- How to complete this task: Beginning with the line containing "Switch to the 大模型 tab", write out each line exactly through the end of the listing, and skip all pictures.

- Extracted data:
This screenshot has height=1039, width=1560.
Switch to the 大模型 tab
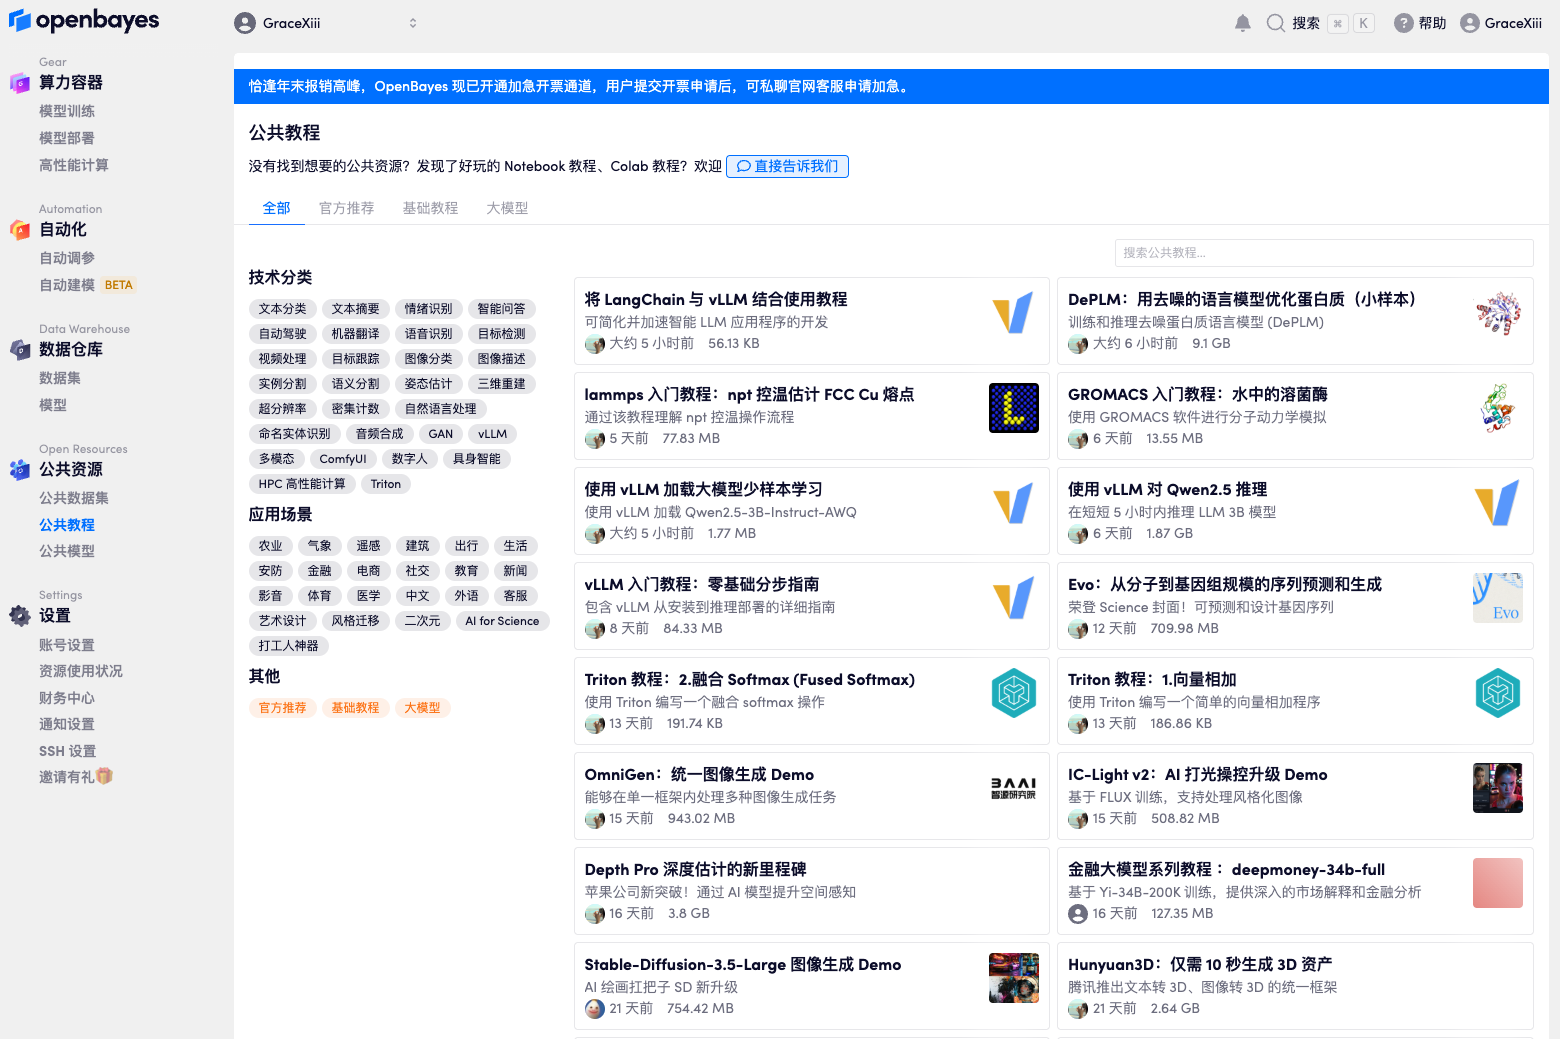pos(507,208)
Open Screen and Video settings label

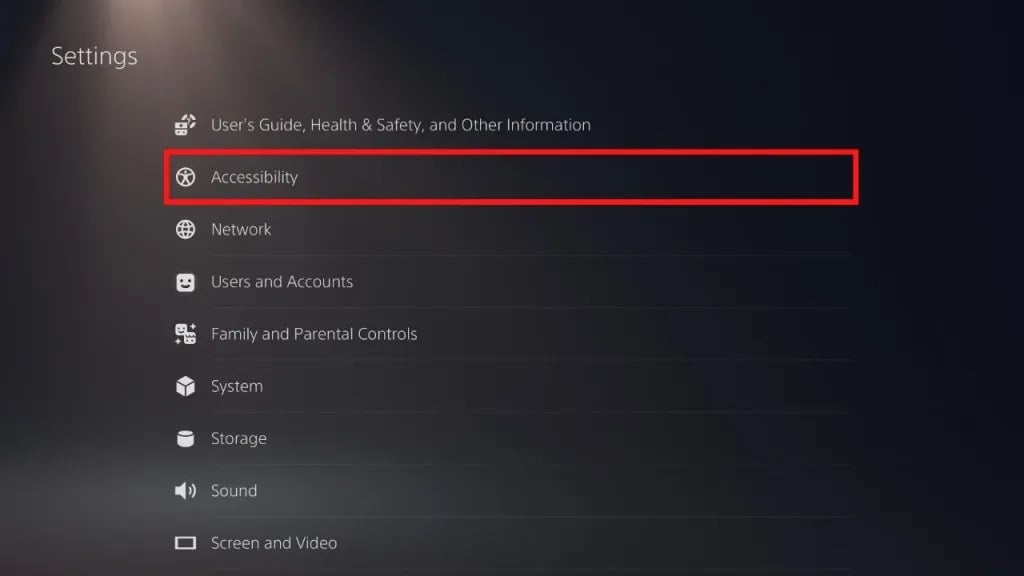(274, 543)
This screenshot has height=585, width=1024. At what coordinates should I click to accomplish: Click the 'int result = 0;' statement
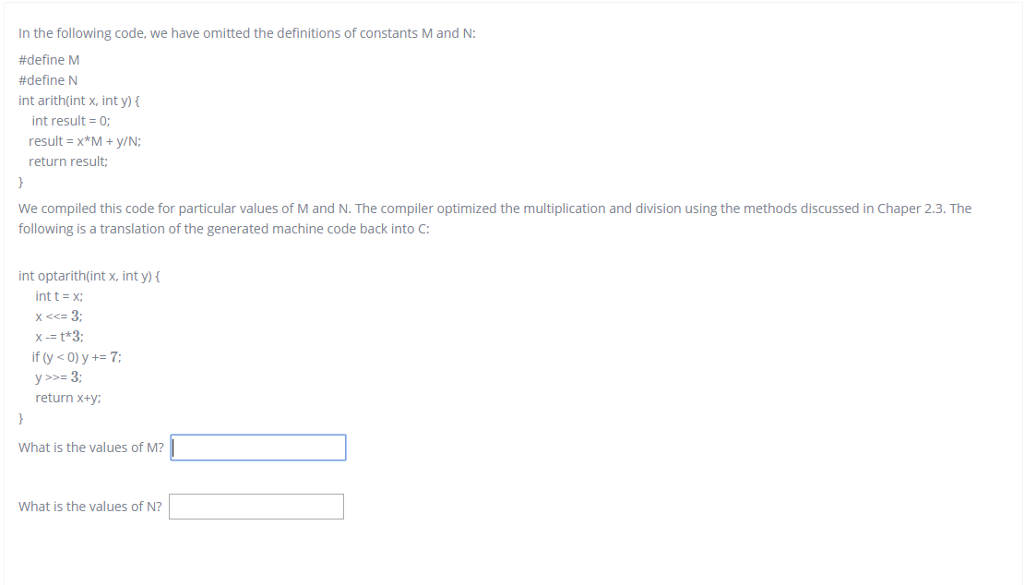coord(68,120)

- Your response:
Switch to the 大模型 tab
pos(507,208)
Open Screen and Video settings label

(274, 543)
This screenshot has height=585, width=1024. At what coordinates should I click to accomplish: Click the 'int result = 0;' statement
coord(68,120)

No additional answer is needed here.